When my son starts school each year, the teachers dedicate several days for the kids to tell stories about themselves. My son didn’t like this at first, but about three days in, he realized his community of friends had expanded and he had developed a greater level of compassion for the kids in his grade. This has served him well in a school heavily focused on project-based learning – an environment much like work.
CIOs can do this, too. Be genuinely curious without judgment, and others will open up. Ask questions like:
- What was it like growing up in China, India, Egypt...?
- What are the cultural differences you’ve had to work around coming here?
- Do you see this problem we have in front of us differently than I describe it? How and why?
You can also invest in structured icebreakers around diversity for your teams. For example, take a Friday afternoon and:
- Have your team watch “It Aint Pretty” or “She Started It,” or ask them to read the McKinsey report on women in the workforce, and then discuss it.
- Invite YearUp to talk to the company about its inner-city programs around training underprivileged youth to gain tech skills.
- Implement reverse mentoring by pairing Millennials with Boomers or GenX’ers.
2. Am I helping my team to envision the future?
We know from studying women in the workplace that they suffer self-doubt that holds them back. In my opinion, other under-represented groups do the same. We don’t see others like ourselves advance, and so we are cautious about pushing forward.

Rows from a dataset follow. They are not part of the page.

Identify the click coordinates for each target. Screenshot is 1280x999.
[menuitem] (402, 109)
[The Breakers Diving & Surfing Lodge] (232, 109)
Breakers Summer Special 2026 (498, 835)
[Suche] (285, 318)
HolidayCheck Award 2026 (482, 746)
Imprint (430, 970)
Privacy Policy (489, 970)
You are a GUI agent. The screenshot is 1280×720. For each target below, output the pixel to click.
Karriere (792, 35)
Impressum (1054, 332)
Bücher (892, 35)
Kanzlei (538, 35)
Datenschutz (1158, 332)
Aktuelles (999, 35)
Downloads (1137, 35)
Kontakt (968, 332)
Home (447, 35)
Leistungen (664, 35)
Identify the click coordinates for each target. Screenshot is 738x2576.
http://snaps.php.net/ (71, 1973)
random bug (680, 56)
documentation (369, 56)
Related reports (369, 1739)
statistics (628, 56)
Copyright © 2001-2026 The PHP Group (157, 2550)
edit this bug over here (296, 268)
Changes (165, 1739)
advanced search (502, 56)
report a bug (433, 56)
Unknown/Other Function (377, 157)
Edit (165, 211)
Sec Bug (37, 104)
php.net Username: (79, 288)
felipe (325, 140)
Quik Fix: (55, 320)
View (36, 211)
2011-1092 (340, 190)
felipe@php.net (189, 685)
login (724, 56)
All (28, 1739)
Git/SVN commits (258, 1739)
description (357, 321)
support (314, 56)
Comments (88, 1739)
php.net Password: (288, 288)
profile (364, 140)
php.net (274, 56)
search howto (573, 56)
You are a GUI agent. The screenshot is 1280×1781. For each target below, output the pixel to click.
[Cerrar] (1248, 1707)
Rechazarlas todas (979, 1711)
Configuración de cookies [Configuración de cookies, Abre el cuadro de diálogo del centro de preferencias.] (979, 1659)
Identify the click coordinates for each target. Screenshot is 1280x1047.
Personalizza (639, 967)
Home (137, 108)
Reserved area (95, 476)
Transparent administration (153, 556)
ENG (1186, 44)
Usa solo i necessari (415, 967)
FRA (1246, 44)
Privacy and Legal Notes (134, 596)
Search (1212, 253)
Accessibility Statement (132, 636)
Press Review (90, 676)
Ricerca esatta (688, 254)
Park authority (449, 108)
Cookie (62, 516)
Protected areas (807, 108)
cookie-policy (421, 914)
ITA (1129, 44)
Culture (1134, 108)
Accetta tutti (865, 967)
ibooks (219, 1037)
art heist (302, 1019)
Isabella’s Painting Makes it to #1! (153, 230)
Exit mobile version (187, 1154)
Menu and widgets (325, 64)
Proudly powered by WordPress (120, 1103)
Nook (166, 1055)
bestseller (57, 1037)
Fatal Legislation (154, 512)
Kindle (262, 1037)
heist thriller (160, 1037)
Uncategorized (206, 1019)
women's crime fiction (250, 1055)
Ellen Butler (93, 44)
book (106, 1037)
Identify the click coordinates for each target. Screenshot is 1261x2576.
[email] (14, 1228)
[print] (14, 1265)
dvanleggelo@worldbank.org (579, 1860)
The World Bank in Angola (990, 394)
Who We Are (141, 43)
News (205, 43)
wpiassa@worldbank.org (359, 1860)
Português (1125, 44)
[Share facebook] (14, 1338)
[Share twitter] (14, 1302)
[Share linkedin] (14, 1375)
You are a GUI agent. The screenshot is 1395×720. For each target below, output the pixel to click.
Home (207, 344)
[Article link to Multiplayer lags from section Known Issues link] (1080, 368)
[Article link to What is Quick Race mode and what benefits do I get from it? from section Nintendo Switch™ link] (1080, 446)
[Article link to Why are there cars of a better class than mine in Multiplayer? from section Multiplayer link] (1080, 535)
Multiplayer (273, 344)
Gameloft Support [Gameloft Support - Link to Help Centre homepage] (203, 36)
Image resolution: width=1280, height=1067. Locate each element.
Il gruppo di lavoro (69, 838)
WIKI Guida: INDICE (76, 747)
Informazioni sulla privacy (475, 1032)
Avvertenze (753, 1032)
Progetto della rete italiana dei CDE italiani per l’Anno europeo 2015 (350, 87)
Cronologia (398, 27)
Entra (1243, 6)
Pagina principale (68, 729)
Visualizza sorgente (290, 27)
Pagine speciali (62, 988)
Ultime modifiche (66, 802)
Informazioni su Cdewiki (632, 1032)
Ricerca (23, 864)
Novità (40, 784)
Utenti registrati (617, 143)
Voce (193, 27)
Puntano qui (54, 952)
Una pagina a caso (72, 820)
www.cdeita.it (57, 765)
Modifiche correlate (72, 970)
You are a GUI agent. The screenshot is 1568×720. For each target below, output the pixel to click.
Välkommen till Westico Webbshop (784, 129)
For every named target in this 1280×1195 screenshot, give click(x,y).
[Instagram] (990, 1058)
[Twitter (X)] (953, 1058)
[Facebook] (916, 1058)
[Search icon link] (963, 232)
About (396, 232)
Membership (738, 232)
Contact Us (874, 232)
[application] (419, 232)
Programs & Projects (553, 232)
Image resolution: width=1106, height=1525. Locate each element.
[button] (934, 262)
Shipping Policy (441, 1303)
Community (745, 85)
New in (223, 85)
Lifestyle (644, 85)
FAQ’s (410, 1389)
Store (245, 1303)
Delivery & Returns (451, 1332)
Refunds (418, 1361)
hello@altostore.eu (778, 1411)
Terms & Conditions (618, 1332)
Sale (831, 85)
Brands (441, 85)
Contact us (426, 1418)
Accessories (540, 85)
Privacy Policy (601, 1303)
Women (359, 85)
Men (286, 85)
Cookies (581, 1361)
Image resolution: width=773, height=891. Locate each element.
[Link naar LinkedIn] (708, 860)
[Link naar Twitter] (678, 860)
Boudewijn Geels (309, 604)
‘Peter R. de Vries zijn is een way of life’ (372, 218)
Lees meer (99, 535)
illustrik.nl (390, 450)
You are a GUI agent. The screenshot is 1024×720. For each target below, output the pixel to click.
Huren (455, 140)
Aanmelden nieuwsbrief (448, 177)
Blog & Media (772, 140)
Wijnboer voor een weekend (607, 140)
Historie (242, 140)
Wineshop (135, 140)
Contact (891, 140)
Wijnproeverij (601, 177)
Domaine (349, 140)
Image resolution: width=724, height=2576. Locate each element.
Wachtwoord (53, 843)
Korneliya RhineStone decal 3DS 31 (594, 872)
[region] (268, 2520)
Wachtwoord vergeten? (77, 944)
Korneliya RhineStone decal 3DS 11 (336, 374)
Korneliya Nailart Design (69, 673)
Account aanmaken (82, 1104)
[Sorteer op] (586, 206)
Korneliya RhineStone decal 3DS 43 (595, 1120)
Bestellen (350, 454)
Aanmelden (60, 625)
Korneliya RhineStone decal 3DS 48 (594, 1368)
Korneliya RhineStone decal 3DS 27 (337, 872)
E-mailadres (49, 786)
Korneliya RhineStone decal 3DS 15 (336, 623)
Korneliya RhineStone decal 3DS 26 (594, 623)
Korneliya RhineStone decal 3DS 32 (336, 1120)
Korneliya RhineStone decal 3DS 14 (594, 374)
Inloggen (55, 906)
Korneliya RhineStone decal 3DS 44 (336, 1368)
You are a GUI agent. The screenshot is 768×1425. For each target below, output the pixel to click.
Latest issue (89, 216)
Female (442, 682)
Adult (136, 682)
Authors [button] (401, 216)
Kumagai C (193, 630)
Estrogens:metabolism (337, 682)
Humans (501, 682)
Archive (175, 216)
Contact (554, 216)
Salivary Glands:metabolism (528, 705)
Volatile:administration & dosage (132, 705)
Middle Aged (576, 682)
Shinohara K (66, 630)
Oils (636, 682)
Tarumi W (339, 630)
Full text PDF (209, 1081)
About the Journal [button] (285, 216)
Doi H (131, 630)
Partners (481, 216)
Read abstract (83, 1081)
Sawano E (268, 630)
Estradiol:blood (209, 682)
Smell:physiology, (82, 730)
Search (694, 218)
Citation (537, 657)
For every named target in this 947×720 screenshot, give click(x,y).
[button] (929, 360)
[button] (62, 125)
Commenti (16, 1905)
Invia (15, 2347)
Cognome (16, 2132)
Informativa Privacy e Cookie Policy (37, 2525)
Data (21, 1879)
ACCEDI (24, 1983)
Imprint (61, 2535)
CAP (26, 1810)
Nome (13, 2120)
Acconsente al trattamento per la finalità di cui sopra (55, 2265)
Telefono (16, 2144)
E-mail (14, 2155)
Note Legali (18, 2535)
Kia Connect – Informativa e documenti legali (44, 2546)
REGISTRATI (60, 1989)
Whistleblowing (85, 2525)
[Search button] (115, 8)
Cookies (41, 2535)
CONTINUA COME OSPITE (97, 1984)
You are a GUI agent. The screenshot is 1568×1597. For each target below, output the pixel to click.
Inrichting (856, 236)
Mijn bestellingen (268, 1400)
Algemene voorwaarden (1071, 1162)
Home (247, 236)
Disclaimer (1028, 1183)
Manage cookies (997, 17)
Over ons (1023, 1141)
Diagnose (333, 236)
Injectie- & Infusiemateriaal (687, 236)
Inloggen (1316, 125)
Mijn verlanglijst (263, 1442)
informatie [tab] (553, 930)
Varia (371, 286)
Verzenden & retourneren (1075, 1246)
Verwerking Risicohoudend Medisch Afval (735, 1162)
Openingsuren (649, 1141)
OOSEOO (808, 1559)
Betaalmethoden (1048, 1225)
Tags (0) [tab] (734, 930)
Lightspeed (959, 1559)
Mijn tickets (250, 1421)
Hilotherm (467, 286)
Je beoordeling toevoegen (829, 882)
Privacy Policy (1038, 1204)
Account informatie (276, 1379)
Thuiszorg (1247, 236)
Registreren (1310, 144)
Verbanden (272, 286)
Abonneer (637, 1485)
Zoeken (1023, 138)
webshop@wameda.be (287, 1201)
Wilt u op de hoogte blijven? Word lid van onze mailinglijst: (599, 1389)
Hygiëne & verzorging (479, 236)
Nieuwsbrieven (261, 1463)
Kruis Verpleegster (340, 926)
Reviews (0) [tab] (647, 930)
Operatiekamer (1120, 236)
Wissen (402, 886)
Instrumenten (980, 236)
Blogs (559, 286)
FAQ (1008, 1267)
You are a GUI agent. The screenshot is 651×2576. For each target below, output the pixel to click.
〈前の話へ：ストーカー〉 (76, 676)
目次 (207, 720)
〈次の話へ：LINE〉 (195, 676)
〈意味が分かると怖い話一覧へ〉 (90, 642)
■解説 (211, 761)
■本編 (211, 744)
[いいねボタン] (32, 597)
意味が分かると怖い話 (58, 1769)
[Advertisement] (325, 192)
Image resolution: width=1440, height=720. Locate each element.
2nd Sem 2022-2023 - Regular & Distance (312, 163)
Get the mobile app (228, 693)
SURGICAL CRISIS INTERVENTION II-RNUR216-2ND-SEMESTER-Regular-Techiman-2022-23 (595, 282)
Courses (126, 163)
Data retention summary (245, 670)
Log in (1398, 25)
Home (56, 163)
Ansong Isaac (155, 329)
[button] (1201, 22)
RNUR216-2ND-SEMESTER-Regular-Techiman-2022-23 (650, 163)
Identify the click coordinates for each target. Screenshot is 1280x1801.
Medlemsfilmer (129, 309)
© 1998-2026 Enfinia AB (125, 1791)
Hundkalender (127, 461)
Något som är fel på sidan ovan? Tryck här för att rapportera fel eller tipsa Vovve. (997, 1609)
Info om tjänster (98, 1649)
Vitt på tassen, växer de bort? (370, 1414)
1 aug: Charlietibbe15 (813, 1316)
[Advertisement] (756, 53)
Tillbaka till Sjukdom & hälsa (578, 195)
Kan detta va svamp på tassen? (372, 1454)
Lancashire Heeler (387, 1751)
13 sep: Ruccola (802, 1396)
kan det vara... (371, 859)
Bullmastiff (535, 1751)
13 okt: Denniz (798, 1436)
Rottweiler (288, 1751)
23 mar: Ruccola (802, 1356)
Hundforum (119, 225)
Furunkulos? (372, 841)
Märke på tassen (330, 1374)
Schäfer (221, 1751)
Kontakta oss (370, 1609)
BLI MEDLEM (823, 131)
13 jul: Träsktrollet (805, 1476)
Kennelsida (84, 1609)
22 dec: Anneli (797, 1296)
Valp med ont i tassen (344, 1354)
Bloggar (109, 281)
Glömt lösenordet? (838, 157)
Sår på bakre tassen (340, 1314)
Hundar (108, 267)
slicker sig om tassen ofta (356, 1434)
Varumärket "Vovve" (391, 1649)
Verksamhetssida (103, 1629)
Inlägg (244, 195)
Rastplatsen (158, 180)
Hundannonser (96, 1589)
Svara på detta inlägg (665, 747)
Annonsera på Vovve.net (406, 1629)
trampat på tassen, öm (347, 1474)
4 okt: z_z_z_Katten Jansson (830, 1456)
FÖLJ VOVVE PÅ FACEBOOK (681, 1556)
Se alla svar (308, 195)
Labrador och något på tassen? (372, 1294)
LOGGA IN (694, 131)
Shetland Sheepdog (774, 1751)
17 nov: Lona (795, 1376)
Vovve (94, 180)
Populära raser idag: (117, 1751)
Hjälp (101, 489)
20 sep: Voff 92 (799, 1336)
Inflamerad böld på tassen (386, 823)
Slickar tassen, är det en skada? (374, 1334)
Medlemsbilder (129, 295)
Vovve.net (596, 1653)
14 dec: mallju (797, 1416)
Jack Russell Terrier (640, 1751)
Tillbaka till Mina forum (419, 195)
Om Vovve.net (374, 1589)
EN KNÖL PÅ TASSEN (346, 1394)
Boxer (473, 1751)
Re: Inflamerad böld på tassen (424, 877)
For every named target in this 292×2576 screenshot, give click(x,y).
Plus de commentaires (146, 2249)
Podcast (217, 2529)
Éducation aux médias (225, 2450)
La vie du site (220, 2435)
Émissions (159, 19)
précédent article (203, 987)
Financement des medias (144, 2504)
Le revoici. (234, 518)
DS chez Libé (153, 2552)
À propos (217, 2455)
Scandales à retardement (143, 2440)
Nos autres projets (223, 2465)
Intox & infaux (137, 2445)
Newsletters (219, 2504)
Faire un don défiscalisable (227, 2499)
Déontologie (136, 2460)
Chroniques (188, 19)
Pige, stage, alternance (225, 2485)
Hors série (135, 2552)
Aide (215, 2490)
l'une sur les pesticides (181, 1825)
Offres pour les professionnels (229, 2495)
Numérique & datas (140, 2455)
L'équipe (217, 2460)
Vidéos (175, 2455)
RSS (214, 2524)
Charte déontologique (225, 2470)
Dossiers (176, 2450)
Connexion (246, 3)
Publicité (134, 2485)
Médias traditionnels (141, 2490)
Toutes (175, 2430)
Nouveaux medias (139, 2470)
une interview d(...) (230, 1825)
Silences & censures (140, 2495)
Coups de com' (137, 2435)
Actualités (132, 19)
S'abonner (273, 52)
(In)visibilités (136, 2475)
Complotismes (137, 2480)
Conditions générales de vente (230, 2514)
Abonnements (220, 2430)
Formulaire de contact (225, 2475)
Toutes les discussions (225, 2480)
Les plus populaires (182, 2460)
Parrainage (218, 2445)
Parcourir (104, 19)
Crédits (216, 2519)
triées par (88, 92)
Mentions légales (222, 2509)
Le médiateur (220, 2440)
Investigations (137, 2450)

There are ways to pull anyone forward, though. Start your 1:1 meetings with, “What do you want to talk about?” If employees aren’t all over that opportunity, ask questions like:
- What are you working on that excites you?
- What hurdles have you overcome recently?
- What is your stretch goal with this project, this year, or this role?
- What skills are you hoping to build next?”
When you need to have a difficult conversation that involves criticism, try “feeding forward” instead of “giving feedback.” Feeding forward focuses on the future, with questions like:
- Did that go as well as you would have liked?
- Knowing what you know now, how would you approach it differently?
- How else could you apply this new skill or experience and build on it?
If people trust they can make mistakes and grow with your guidance, they will be honest with what they need to do.
Finally, ask your staff about the future.
- Are there roles here you want to strive for?
- What do you think might stop you from achieving that?
3. Am I enabling my “diversity developers?”
Finally, let’s say you got that diverse individual hire (perhaps one African-American man among a sea of white women). One of the most common reasons individuals from under-represented groups cite when they opt out of a college major or a job opportunity is not having others like themselves to help keep them there. It’s lonely being the only one.
PayPal conducted a study of 1,000 managers with five or more employees under them, which showed that women managers had twice the number of women on their teams as male managers did. What PayPal realized, and what other studies indicate, is that when you find diversity developers or diversity magnets, you need to nurture them, learn from them, enable their efforts, and engage them in bringing on other diverse hires to boost everyone’s chances for success.
To do that, make sure these employees know when positions are open, and advocate for the qualified candidates they put forth. This is something leaders who represent the majority can do more effectively than employees of under-represented groups. According to a study cited in Harvard Business Review, women and minorities are often penalized for promoting diversity at work, making it imperative that CIOs enable diversity developers by listening and acting themselves.
Given the bottom-line implications of workforce diversity, CIOs need to be more proactive in creating and fostering inclusive teams. By incorporating the above questions into your leadership practice, you can move your organization in the right direction.